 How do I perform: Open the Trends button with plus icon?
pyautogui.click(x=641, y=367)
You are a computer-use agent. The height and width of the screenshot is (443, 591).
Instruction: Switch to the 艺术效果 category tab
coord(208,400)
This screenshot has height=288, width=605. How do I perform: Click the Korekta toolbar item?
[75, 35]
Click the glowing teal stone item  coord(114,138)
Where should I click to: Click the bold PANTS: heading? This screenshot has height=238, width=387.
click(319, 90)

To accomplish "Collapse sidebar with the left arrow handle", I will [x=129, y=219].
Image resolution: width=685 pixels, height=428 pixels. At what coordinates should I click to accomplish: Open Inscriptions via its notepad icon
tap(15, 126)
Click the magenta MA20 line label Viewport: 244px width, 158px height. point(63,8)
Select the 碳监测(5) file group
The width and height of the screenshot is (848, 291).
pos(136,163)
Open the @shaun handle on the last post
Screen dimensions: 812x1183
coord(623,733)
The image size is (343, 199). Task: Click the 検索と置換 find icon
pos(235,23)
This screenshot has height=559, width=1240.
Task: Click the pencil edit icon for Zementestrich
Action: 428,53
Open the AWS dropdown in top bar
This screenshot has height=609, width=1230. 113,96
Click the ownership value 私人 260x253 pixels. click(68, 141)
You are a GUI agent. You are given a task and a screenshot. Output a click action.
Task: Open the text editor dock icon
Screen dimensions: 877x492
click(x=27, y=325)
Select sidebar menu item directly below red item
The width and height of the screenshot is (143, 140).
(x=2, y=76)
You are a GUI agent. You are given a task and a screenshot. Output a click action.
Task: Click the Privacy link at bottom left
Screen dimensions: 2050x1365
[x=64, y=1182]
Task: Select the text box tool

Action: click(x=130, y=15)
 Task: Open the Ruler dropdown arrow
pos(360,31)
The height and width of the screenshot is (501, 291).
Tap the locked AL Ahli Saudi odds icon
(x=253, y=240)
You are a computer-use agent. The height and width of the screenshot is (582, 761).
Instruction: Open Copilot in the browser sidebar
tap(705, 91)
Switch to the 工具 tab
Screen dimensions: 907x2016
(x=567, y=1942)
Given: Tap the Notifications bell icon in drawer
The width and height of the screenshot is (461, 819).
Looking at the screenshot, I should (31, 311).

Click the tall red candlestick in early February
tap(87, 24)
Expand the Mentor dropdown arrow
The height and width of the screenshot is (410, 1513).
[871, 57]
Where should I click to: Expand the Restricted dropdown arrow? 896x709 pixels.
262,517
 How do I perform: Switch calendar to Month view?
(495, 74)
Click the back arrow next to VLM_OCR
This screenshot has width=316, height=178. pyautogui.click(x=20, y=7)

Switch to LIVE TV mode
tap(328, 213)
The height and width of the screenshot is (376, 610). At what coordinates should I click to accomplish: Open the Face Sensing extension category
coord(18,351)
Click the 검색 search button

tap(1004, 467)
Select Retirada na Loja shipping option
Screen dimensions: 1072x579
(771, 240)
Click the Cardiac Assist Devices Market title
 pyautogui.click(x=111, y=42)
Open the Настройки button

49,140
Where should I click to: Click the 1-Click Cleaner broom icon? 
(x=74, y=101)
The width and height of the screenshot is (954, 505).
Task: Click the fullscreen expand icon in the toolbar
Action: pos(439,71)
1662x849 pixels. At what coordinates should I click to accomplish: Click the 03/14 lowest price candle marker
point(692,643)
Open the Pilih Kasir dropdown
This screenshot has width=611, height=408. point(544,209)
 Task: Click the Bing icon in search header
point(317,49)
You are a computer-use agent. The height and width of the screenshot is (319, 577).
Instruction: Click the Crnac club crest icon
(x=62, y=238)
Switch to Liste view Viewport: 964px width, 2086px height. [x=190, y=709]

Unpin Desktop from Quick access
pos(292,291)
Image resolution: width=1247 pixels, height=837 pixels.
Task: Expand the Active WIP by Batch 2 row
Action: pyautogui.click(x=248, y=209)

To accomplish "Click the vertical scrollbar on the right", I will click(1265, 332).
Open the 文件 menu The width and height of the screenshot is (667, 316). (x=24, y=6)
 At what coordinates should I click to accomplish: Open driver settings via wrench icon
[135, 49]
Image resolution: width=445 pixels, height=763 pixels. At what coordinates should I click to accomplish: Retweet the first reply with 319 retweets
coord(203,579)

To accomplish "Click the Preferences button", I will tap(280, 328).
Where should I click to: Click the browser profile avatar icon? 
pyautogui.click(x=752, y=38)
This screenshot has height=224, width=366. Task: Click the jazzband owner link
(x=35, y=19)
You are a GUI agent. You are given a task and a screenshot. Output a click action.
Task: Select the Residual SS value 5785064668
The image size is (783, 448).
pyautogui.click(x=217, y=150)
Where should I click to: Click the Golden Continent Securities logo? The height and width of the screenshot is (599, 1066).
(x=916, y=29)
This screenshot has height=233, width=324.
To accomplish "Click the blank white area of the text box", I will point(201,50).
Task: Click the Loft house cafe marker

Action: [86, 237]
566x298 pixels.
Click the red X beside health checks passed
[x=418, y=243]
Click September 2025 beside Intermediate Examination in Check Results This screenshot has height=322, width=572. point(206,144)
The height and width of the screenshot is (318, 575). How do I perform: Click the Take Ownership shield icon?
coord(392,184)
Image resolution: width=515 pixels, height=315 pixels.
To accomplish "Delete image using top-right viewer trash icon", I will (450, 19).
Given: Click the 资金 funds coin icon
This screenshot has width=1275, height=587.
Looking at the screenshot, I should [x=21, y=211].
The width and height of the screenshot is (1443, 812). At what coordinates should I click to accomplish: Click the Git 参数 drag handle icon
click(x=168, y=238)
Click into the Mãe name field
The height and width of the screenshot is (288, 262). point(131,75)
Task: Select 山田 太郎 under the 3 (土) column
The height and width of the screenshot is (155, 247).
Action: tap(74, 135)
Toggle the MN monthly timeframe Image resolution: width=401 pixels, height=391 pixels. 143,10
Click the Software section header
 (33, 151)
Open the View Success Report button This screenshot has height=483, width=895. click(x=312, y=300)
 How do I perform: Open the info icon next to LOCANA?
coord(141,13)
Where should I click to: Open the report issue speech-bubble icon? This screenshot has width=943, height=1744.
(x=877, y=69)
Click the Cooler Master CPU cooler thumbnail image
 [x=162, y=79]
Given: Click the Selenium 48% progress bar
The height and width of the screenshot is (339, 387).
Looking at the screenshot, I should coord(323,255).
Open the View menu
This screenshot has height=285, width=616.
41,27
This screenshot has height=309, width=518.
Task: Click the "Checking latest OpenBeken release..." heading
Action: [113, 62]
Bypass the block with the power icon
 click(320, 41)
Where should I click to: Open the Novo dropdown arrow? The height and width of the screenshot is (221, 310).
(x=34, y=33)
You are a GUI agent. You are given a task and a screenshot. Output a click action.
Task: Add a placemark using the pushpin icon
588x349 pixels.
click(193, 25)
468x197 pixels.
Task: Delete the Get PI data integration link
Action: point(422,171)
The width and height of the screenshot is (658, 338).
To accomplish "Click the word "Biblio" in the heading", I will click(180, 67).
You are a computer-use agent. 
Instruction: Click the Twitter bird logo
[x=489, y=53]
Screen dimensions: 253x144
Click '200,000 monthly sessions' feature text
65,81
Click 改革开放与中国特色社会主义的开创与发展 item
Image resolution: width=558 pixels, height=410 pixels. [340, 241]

++++++++

- What to do
Reproduce the data in full, exactly as presented.

- Task output
 How do I perform: Open the Trends button with plus icon?
pyautogui.click(x=641, y=367)
You are a computer-use agent. The height and width of the screenshot is (443, 591).
Instruction: Switch to the 艺术效果 category tab
coord(208,400)
This screenshot has height=288, width=605. How do I perform: Click the Korekta toolbar item?
[75, 35]
Click the glowing teal stone item  coord(114,138)
Where should I click to: Click the bold PANTS: heading? This screenshot has height=238, width=387.
click(319, 90)

To accomplish "Collapse sidebar with the left arrow handle", I will [x=129, y=219].
Image resolution: width=685 pixels, height=428 pixels. At what coordinates should I click to accomplish: Open Inscriptions via its notepad icon
tap(15, 126)
Click the magenta MA20 line label Viewport: 244px width, 158px height. point(63,8)
Select the 碳监测(5) file group
The width and height of the screenshot is (848, 291).
pos(136,163)
Open the @shaun handle on the last post
Screen dimensions: 812x1183
coord(623,733)
The image size is (343, 199). Task: Click the 検索と置換 find icon
pos(235,23)
This screenshot has height=559, width=1240.
Task: Click the pencil edit icon for Zementestrich
Action: 428,53
Open the AWS dropdown in top bar
This screenshot has height=609, width=1230. 113,96
Click the ownership value 私人 260x253 pixels. click(68, 141)
You are a GUI agent. You are given a task and a screenshot. Output a click action.
Task: Open the text editor dock icon
Screen dimensions: 877x492
click(x=27, y=325)
Select sidebar menu item directly below red item
The width and height of the screenshot is (143, 140).
(x=2, y=76)
You are a GUI agent. You are given a task and a screenshot. Output a click action.
Task: Click the Privacy link at bottom left
Screen dimensions: 2050x1365
[x=64, y=1182]
Task: Select the text box tool

Action: click(x=130, y=15)
 Task: Open the Ruler dropdown arrow
pos(360,31)
The height and width of the screenshot is (501, 291).
Tap the locked AL Ahli Saudi odds icon
(x=253, y=240)
You are a computer-use agent. The height and width of the screenshot is (582, 761).
Instruction: Open Copilot in the browser sidebar
tap(705, 91)
Switch to the 工具 tab
Screen dimensions: 907x2016
(x=567, y=1942)
Given: Tap the Notifications bell icon in drawer
The width and height of the screenshot is (461, 819).
Looking at the screenshot, I should (31, 311).

Click the tall red candlestick in early February
tap(87, 24)
Expand the Mentor dropdown arrow
The height and width of the screenshot is (410, 1513).
[871, 57]
Where should I click to: Expand the Restricted dropdown arrow? 896x709 pixels.
262,517
 How do I perform: Switch calendar to Month view?
(495, 74)
Click the back arrow next to VLM_OCR
This screenshot has width=316, height=178. pyautogui.click(x=20, y=7)

Switch to LIVE TV mode
tap(328, 213)
The height and width of the screenshot is (376, 610). At what coordinates should I click to accomplish: Open the Face Sensing extension category
coord(18,351)
Click the 검색 search button

tap(1004, 467)
Select Retirada na Loja shipping option
Screen dimensions: 1072x579
(771, 240)
Click the Cardiac Assist Devices Market title
 pyautogui.click(x=111, y=42)
Open the Настройки button

49,140
Where should I click to: Click the 1-Click Cleaner broom icon? 
(x=74, y=101)
The width and height of the screenshot is (954, 505).
Task: Click the fullscreen expand icon in the toolbar
Action: pos(439,71)
1662x849 pixels. At what coordinates should I click to accomplish: Click the 03/14 lowest price candle marker
point(692,643)
Open the Pilih Kasir dropdown
This screenshot has width=611, height=408. point(544,209)
 Task: Click the Bing icon in search header
point(317,49)
You are a computer-use agent. The height and width of the screenshot is (319, 577).
Instruction: Click the Crnac club crest icon
(x=62, y=238)
Switch to Liste view Viewport: 964px width, 2086px height. [x=190, y=709]

Unpin Desktop from Quick access
pos(292,291)
Image resolution: width=1247 pixels, height=837 pixels.
Task: Expand the Active WIP by Batch 2 row
Action: pyautogui.click(x=248, y=209)

To accomplish "Click the vertical scrollbar on the right", I will click(1265, 332).
Open the 文件 menu The width and height of the screenshot is (667, 316). (x=24, y=6)
 At what coordinates should I click to accomplish: Open driver settings via wrench icon
[135, 49]
Image resolution: width=445 pixels, height=763 pixels. At what coordinates should I click to accomplish: Retweet the first reply with 319 retweets
coord(203,579)

To accomplish "Click the Preferences button", I will tap(280, 328).
Where should I click to: Click the browser profile avatar icon? 
pyautogui.click(x=752, y=38)
This screenshot has height=224, width=366. Task: Click the jazzband owner link
(x=35, y=19)
You are a GUI agent. You are given a task and a screenshot. Output a click action.
Task: Select the Residual SS value 5785064668
The image size is (783, 448).
pyautogui.click(x=217, y=150)
Where should I click to: Click the Golden Continent Securities logo? The height and width of the screenshot is (599, 1066).
(x=916, y=29)
This screenshot has height=233, width=324.
To accomplish "Click the blank white area of the text box", I will point(201,50).
Task: Click the Loft house cafe marker

Action: [86, 237]
566x298 pixels.
Click the red X beside health checks passed
[x=418, y=243]
Click September 2025 beside Intermediate Examination in Check Results This screenshot has height=322, width=572. point(206,144)
The height and width of the screenshot is (318, 575). How do I perform: Click the Take Ownership shield icon?
coord(392,184)
Image resolution: width=515 pixels, height=315 pixels.
To accomplish "Delete image using top-right viewer trash icon", I will (450, 19).
Given: Click the 资金 funds coin icon
This screenshot has width=1275, height=587.
Looking at the screenshot, I should [x=21, y=211].
The width and height of the screenshot is (1443, 812). At what coordinates should I click to accomplish: Click the Git 参数 drag handle icon
click(x=168, y=238)
Click into the Mãe name field
The height and width of the screenshot is (288, 262). point(131,75)
Task: Select 山田 太郎 under the 3 (土) column
The height and width of the screenshot is (155, 247).
Action: tap(74, 135)
Toggle the MN monthly timeframe Image resolution: width=401 pixels, height=391 pixels. 143,10
Click the Software section header
 (33, 151)
Open the View Success Report button This screenshot has height=483, width=895. click(x=312, y=300)
 How do I perform: Open the info icon next to LOCANA?
coord(141,13)
Where should I click to: Open the report issue speech-bubble icon? This screenshot has width=943, height=1744.
(x=877, y=69)
Click the Cooler Master CPU cooler thumbnail image
 [x=162, y=79]
Given: Click the Selenium 48% progress bar
The height and width of the screenshot is (339, 387).
Looking at the screenshot, I should coord(323,255).
Open the View menu
This screenshot has height=285, width=616.
41,27
This screenshot has height=309, width=518.
Task: Click the "Checking latest OpenBeken release..." heading
Action: [113, 62]
Bypass the block with the power icon
 click(320, 41)
Where should I click to: Open the Novo dropdown arrow? The height and width of the screenshot is (221, 310).
(x=34, y=33)
You are a GUI agent. You are given a task and a screenshot. Output a click action.
Task: Add a placemark using the pushpin icon
588x349 pixels.
click(193, 25)
468x197 pixels.
Task: Delete the Get PI data integration link
Action: point(422,171)
The width and height of the screenshot is (658, 338).
To accomplish "Click the word "Biblio" in the heading", I will click(180, 67).
You are a computer-use agent. 
Instruction: Click the Twitter bird logo
[x=489, y=53]
Screen dimensions: 253x144
Click '200,000 monthly sessions' feature text
65,81
Click 改革开放与中国特色社会主义的开创与发展 item
Image resolution: width=558 pixels, height=410 pixels. [340, 241]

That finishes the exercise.